What to do — The line containing "This screenshot has width=924, height=475." marks where to begin; quote it and every line after it through the end of the data, exactly as written.

Records from a dataset —
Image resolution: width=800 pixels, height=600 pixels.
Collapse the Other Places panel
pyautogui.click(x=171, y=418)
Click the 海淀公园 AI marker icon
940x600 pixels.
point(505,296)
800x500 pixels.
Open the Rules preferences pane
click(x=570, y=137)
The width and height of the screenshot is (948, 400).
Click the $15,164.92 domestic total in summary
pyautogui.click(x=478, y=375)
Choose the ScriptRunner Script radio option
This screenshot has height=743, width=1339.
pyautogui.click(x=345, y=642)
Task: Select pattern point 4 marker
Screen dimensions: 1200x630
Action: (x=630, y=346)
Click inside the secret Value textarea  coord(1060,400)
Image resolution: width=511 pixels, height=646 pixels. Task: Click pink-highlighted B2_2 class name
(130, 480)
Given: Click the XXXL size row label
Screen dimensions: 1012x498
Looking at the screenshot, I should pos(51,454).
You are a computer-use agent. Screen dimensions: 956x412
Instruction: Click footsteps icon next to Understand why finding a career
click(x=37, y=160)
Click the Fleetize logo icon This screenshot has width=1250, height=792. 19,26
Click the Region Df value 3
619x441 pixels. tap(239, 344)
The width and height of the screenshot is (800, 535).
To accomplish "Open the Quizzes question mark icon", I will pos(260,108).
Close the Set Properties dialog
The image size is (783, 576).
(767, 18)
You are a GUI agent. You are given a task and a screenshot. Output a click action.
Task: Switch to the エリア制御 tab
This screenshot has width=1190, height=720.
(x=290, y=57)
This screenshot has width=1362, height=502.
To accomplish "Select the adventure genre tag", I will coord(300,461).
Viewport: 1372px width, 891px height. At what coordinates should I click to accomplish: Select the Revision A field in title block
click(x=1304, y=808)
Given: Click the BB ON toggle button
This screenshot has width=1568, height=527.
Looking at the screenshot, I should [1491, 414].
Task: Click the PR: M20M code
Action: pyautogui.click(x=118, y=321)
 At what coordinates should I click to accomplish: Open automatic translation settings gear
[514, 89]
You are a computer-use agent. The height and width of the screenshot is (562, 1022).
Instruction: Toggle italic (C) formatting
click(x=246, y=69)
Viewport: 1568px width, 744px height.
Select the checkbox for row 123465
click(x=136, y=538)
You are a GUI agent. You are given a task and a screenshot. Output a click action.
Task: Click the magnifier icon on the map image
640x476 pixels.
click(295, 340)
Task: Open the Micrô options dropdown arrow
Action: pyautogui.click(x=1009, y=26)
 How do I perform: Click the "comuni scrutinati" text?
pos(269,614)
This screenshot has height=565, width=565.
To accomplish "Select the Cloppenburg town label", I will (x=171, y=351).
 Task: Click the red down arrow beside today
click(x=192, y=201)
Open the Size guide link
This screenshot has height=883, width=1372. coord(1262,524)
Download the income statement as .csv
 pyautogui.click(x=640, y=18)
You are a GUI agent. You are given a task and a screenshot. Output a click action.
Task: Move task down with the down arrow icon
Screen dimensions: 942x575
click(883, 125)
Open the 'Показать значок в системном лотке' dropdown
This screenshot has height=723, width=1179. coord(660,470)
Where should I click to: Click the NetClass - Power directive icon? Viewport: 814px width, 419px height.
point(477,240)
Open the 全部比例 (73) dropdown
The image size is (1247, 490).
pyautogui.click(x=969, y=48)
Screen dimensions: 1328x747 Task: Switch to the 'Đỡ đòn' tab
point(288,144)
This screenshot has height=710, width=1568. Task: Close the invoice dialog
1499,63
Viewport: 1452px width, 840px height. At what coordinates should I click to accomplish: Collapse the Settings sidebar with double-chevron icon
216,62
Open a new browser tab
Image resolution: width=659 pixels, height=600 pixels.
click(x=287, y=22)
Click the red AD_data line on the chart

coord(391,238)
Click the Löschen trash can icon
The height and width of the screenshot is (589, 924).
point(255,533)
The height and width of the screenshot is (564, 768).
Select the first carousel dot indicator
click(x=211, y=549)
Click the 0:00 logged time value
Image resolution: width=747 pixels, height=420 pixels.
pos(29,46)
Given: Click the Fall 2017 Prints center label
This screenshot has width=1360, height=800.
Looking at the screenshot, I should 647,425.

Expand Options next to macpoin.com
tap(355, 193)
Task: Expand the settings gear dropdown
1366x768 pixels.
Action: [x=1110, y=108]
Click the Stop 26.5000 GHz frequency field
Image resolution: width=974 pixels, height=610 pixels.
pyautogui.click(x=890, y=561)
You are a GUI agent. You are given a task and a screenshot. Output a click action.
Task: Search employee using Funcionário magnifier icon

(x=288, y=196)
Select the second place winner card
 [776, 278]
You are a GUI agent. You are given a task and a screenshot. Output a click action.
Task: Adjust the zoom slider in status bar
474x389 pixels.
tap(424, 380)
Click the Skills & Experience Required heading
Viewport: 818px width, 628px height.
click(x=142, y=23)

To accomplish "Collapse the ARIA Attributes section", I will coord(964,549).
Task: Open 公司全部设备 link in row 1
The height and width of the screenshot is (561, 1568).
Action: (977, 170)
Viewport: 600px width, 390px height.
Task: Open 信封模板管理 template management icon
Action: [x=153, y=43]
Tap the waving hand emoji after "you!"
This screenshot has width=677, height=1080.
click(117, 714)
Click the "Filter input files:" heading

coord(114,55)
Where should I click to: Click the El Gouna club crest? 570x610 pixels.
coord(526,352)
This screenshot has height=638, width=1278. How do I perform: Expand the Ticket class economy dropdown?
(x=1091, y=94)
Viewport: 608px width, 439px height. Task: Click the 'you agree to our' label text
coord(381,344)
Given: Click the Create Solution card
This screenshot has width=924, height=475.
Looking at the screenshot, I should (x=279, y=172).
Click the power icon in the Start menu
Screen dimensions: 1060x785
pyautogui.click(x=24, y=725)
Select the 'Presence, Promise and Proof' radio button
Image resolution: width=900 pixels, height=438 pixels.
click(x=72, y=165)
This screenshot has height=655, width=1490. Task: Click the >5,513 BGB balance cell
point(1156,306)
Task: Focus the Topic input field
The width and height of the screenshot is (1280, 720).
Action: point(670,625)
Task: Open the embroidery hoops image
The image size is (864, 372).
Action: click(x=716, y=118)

Result of the task —
This screenshot has width=924, height=475.
Looking at the screenshot, I should (x=279, y=172).
Click the power icon in the Start menu
Screen dimensions: 1060x785
pyautogui.click(x=24, y=725)
Select the 'Presence, Promise and Proof' radio button
Image resolution: width=900 pixels, height=438 pixels.
click(x=72, y=165)
This screenshot has height=655, width=1490. Task: Click the >5,513 BGB balance cell
point(1156,306)
Task: Focus the Topic input field
The width and height of the screenshot is (1280, 720).
Action: point(670,625)
Task: Open the embroidery hoops image
The image size is (864, 372).
Action: click(x=716, y=118)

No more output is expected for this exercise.